[Entradas de dados armazenadas]

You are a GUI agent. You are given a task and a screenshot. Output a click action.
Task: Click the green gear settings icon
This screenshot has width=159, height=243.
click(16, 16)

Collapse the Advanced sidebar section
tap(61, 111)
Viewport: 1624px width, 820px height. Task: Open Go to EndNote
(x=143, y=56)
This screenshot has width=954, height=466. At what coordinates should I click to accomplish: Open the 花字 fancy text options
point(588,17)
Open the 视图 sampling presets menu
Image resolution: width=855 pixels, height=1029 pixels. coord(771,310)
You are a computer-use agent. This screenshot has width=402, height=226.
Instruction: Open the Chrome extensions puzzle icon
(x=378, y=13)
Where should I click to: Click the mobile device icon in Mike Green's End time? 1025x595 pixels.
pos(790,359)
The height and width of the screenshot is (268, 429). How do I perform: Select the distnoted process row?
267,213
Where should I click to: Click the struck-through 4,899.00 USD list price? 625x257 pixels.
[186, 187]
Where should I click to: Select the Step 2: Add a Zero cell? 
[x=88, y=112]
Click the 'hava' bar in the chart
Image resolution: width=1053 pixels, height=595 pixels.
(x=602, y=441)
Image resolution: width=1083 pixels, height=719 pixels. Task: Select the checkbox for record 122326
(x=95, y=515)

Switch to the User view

INSTRUÇÕES E REQUISITOS — Renomeie "screenshot" para "screen capture" em todos os itens acima, mantendo todo o resto igual.

RESULTADO DO EXERCÍCIO —
You are a GUI agent. You are given a task and a screen capture. Output a click action.
Task: Click the green gear settings icon
This screen capture has width=159, height=243.
click(16, 16)

Collapse the Advanced sidebar section
tap(61, 111)
Viewport: 1624px width, 820px height. Task: Open Go to EndNote
(x=143, y=56)
This screen capture has width=954, height=466. At what coordinates should I click to accomplish: Open the 花字 fancy text options
point(588,17)
Open the 视图 sampling presets menu
Image resolution: width=855 pixels, height=1029 pixels. coord(771,310)
You are a computer-use agent. This screen capture has width=402, height=226.
Instruction: Open the Chrome extensions puzzle icon
(x=378, y=13)
Where should I click to: Click the mobile device icon in Mike Green's End time? 1025x595 pixels.
pos(790,359)
The height and width of the screen capture is (268, 429). How do I perform: Select the distnoted process row?
267,213
Where should I click to: Click the struck-through 4,899.00 USD list price? 625x257 pixels.
[186, 187]
Where should I click to: Select the Step 2: Add a Zero cell? 
[x=88, y=112]
Click the 'hava' bar in the chart
Image resolution: width=1053 pixels, height=595 pixels.
(x=602, y=441)
Image resolution: width=1083 pixels, height=719 pixels. Task: Select the checkbox for record 122326
(x=95, y=515)

Switch to the User view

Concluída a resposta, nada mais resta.